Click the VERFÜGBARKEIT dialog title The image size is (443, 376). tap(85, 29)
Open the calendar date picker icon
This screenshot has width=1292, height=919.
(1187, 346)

——

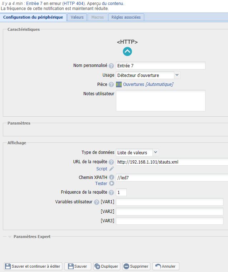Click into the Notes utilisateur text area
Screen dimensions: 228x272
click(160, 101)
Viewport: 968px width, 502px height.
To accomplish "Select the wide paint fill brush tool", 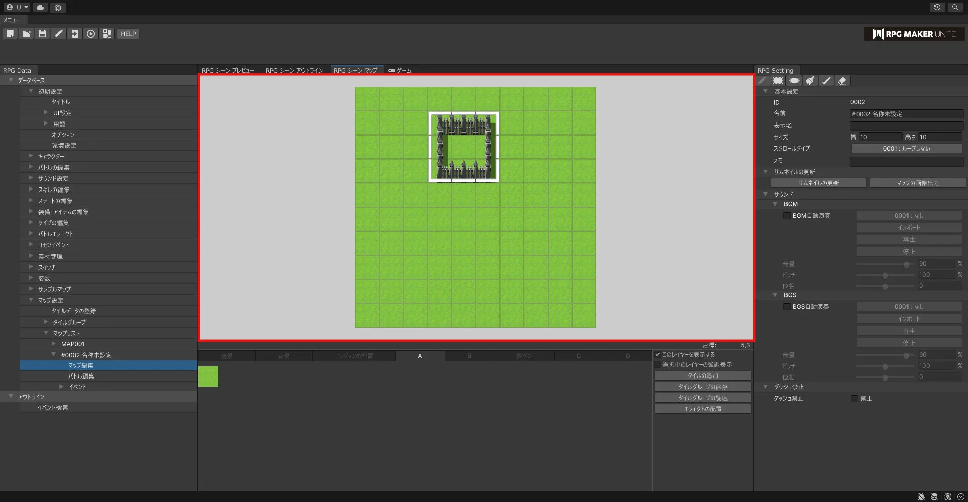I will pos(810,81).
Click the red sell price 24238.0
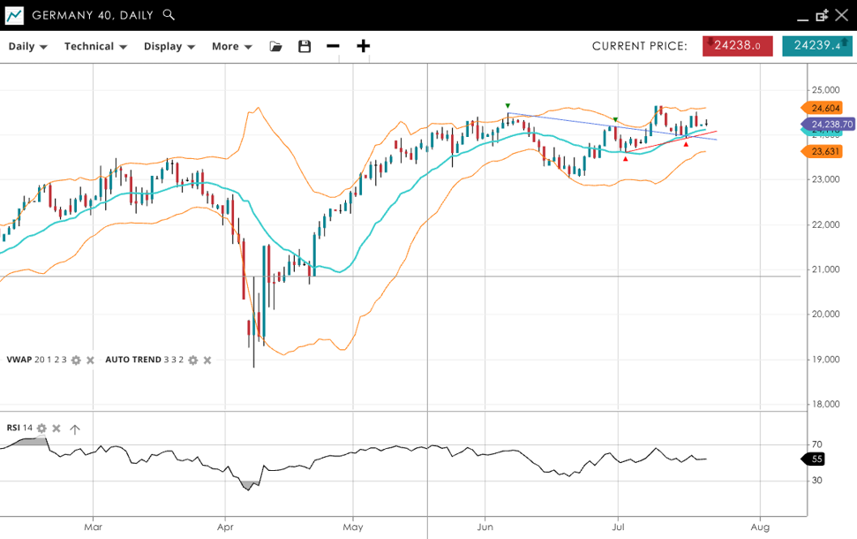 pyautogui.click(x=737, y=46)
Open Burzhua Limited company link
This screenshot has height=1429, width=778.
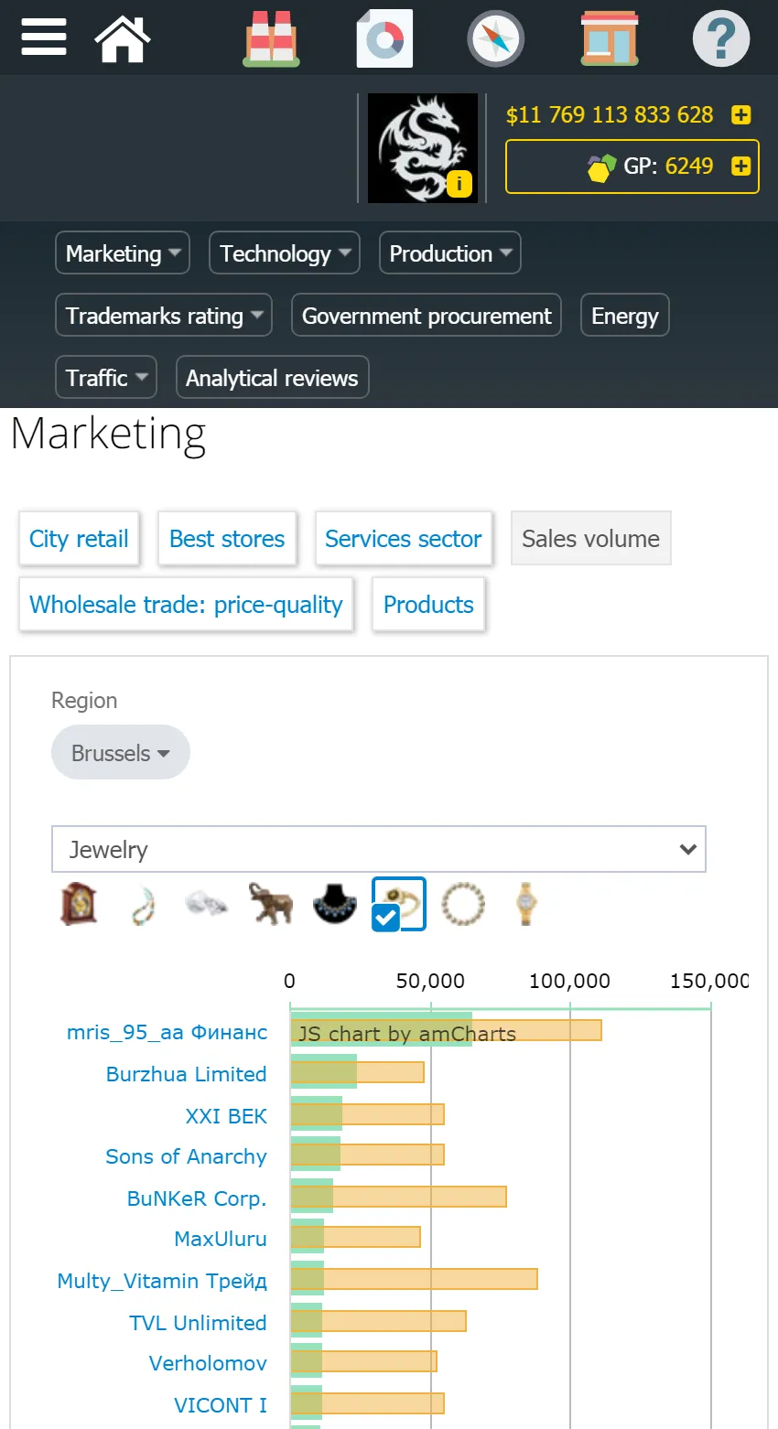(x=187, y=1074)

——

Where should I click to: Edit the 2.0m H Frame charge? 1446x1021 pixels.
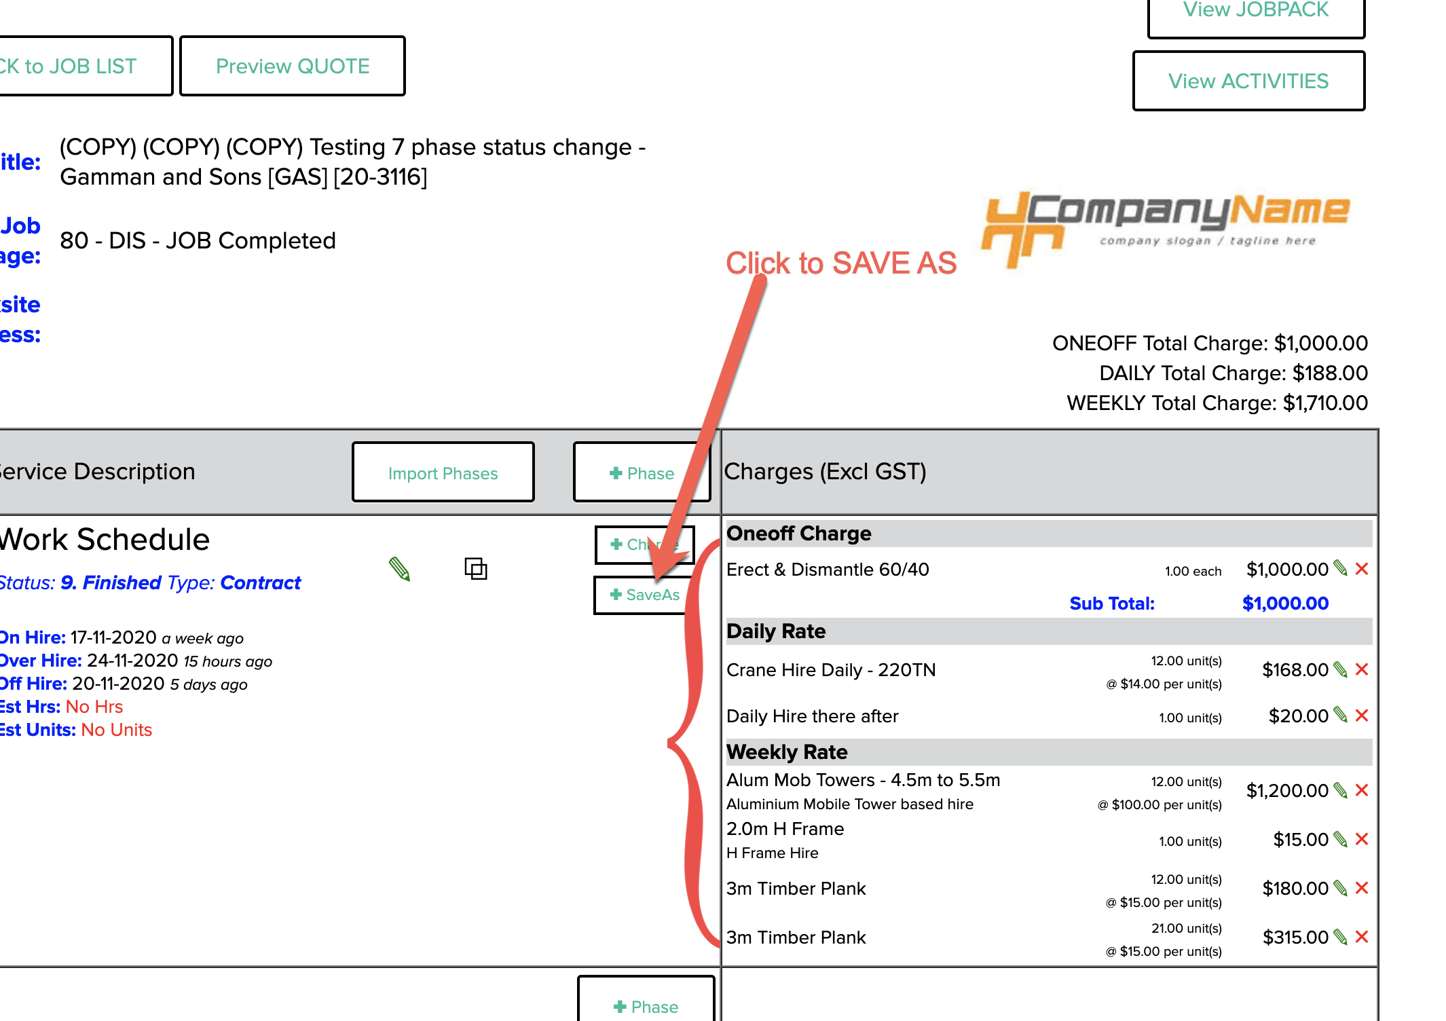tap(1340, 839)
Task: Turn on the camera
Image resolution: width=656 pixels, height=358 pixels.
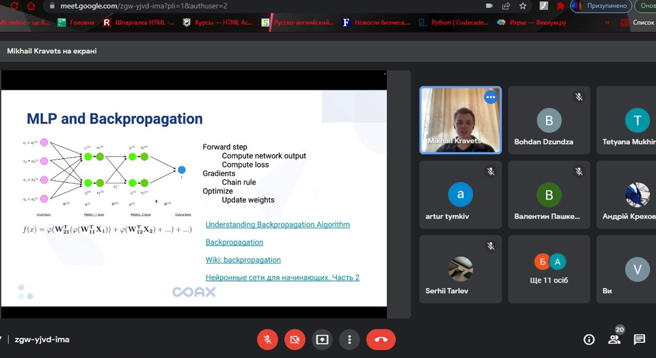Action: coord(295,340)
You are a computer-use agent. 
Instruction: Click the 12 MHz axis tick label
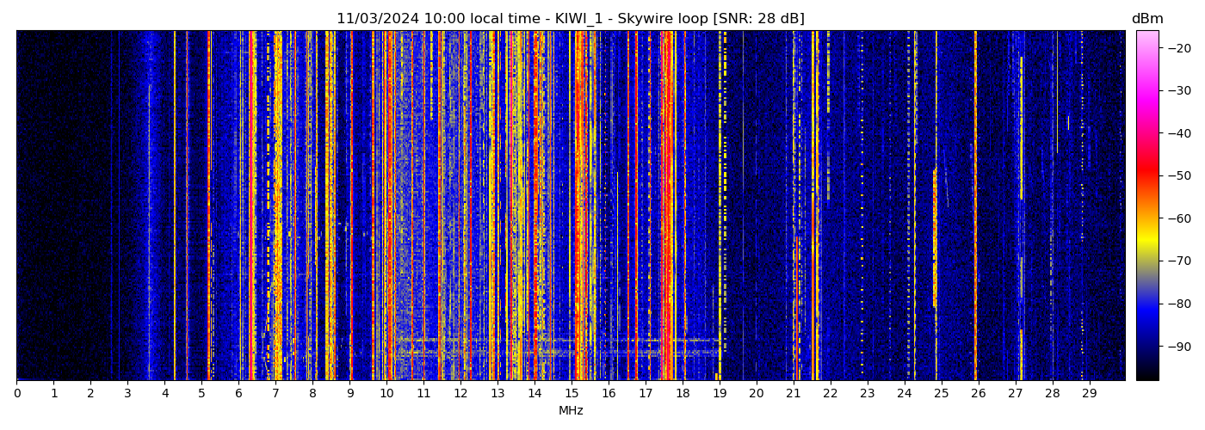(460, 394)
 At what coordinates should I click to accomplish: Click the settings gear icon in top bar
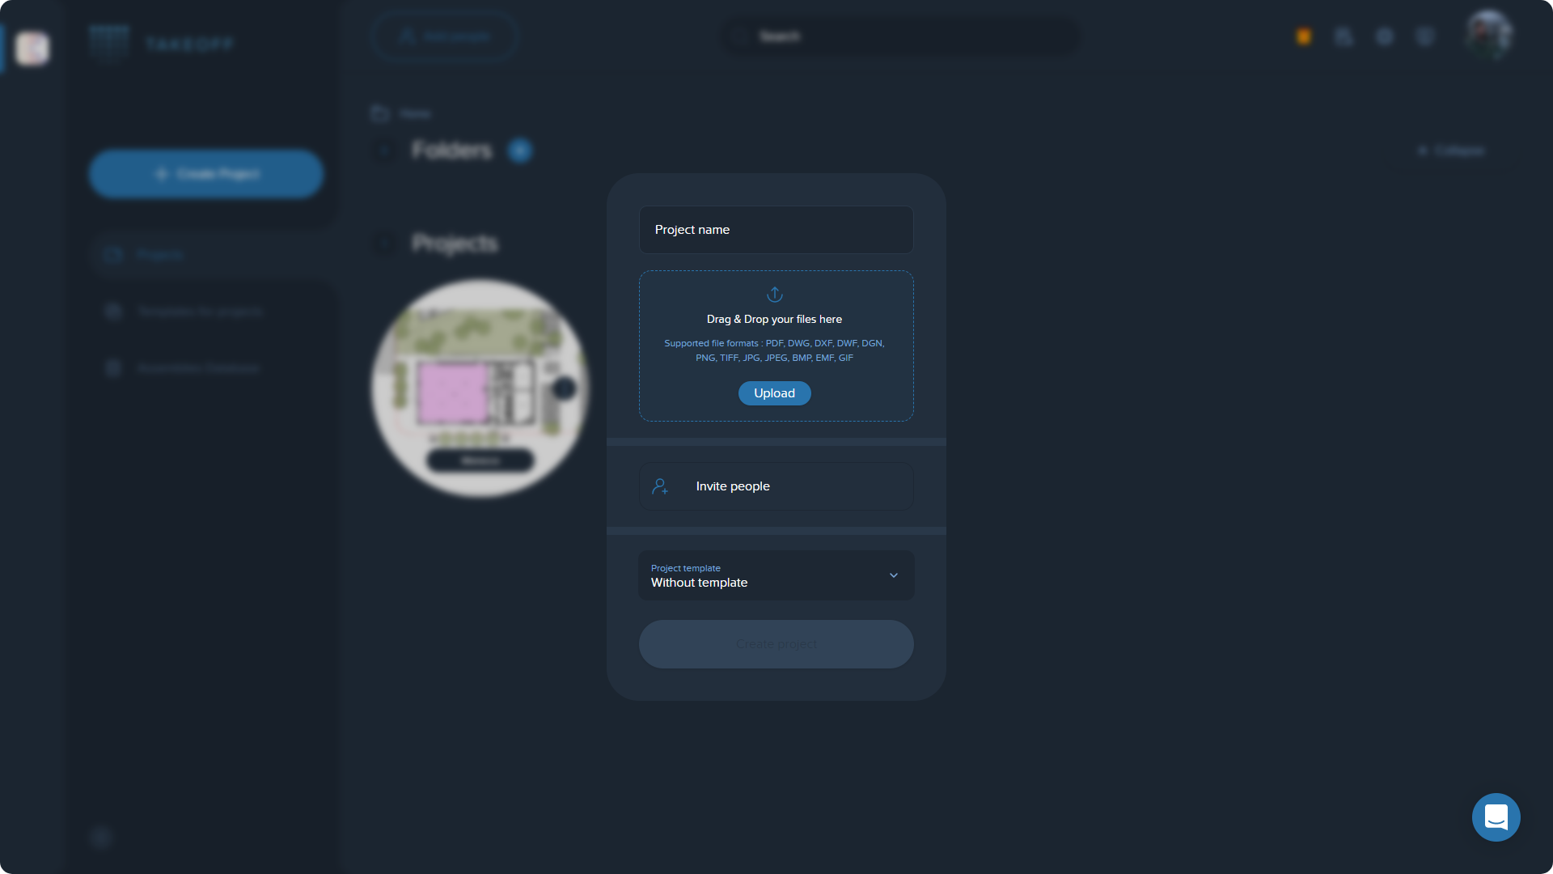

——

◆ EXERCISE DETAILS: Drop the pictures; return the lines above from the line containing "Instruction: Click the 12 MHz axis tick label" to the line containing "At what coordinates", both included, exactly.

◆ EXERCISE RESPONSE:
Instruction: Click the 12 MHz axis tick label
(460, 394)
 At what coordinates should I click to accomplish: Click the settings gear icon in top bar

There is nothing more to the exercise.